Frente a la propuesta de Polonia de sugerir una IA “euro-china” como herramienta contra los EE. UU., Bélgica afirmó que esto “es cambiar de dueño” de Estados Unidos a China. Además, reclamó que el BEI financiara la creación de una IA europea con valores europeos, apoyándose en la capacidad tecnológica ya existente, como la del centro IMEC, y en infraestructuras de alto riesgo (first of a kind facilities) que la banca privada se resiste a respaldar. Dinamarca se sumó a este enfoque, señalando que la IA es “un arma más en el mundo actual”. Luxemburgo, a través de un punto de vista estratégico, propuso que el BEI destinara hasta setenta mil millones de euros para cubrir la cadena de valor de la IA, reduciendo la vulnerabilidad de Europa tanto frente a Estados Unidos como frente a China, mientras Francia reforzó esta idea recordando que no bastará con un buen software y que, sin microchips y componentes fabricados en territorio europeo, hablar de independencia digital sería un gesto vacío.

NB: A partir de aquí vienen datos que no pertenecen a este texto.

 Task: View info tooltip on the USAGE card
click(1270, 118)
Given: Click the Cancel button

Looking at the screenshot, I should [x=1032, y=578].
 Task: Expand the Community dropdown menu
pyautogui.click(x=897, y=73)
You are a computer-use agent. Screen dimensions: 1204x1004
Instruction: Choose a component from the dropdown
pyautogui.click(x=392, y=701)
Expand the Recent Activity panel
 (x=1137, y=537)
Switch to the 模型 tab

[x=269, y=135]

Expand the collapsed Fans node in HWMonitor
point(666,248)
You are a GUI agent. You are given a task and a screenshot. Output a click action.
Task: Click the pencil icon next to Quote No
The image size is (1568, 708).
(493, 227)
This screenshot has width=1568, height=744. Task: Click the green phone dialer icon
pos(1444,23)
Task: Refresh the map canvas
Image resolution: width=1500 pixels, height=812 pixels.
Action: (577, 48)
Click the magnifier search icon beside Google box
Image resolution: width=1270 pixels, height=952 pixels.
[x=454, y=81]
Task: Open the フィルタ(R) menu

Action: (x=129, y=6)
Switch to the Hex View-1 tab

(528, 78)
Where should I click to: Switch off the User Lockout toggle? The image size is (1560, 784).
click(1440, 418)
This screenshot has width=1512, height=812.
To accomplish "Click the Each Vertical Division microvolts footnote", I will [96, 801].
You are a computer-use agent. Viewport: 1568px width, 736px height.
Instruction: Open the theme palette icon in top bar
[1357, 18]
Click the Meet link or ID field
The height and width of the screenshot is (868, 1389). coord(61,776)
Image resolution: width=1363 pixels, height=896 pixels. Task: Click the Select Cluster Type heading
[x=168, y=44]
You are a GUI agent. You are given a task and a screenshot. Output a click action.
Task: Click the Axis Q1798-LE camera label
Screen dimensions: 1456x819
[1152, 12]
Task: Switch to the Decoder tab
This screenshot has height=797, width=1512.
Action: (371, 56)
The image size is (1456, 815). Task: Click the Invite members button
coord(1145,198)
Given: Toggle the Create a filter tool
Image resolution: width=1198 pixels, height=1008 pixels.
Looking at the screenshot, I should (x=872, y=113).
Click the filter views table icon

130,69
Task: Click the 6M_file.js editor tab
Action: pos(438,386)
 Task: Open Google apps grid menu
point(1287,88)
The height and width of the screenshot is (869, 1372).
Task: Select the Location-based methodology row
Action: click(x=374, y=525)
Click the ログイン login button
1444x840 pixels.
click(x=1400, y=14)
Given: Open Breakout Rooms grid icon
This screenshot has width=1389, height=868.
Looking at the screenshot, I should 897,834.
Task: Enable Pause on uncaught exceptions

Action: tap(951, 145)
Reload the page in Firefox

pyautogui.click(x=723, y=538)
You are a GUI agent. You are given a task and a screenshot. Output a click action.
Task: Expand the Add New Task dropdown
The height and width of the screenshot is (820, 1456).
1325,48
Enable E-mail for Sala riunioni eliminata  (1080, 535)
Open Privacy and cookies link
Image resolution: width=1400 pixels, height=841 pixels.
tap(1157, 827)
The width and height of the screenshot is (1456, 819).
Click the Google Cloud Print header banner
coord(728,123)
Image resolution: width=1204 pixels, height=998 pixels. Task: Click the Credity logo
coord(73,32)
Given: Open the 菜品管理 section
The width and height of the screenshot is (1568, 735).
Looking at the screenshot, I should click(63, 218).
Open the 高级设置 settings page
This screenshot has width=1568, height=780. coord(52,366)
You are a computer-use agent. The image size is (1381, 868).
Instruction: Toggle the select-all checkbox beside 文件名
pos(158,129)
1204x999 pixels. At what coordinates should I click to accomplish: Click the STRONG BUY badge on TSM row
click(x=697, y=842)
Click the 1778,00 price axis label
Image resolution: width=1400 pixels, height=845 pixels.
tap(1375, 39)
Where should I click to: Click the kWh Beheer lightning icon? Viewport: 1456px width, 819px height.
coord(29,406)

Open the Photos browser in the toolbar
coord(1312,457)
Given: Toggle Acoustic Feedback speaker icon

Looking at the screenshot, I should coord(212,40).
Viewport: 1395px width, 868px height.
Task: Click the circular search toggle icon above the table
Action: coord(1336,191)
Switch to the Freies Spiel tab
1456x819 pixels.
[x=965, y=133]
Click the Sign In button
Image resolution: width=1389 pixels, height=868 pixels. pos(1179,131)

Pese a la dureza de algunos cruces –especialmente cuando Eslovaquia acusó a Francia de hipocresía por justificar un secuestro en nombre de una supuesta ética–, el debate fue convergiendo hacia un compromiso en torno a la IA europea.
El BEI abrió un segundo gran debate centrado en la energía, donde Luxemburgo defendió que el banco sea motor de proyectos verdes e independencia energética, frente a la posición de Polonia, que reivindicó la nuclear junto a la eólica como opción limpia en combinación con otras tecnologías. La discusión giró en torno a qué fuentes debía priorizar la financiación: Luxemburgo y otros países apostaron por renovables y REPpower, mientras Eslovaquia reclamó incluir la nuclear por las limitaciones geográficas de algunos Estados, y Bélgica propuso “islas energéticas naturales” como grandes “enchufes” marinos, iniciativa que fue recibida con escepticismo por su coste y viabilidad.
Irlanda apoyó financiar decididamente las renovables, pero pidió no excluir la nuclear; Francia se situó en un término medio, preocupada por la seguridad de cables submarinos, y Dinamarca puso el foco en el problema de los residuos radiactivos y en la justicia a largo plazo del modelo. Eslovaquia defendió que ya existen medidas de seguridad y criticó la excesiva dependencia de renovables, mientras Francia destacó el reciclaje de residuos nucleares y la necesidad de reducir la dependencia del uranio importado; Luxemburgo alertó del riesgo de un “segundo Chernóbil”, frente a una Polonia que consideró ese escenario improbable bajo la regulación europea y pidió confiar en la nuclear.
El debate terminó centrado en la financiación: Polonia propuso legalizar y apoyar la nuclear donde hubiera voluntad política, Bélgica replicó con argumentos ambientales, Dinamarca sugirió crear fondos específicos para la eólica y dejar que el nuclear avance solo donde exista consenso, y Luxemburgo defendió un marco común en el que ningún país pague por una energía que rechaza. Al cierre, emergió la imagen de una Europa en encrucijada que quiere usar al BEI como herramienta de autonomía: en IA, impulsando un modelo propio bajo estándares europeos, y en energía, intentando definir una transición que combine seguridad, sostenibilidad y soberanía sin renunciar ni a la innovación ni a la protección de la ciudadanía.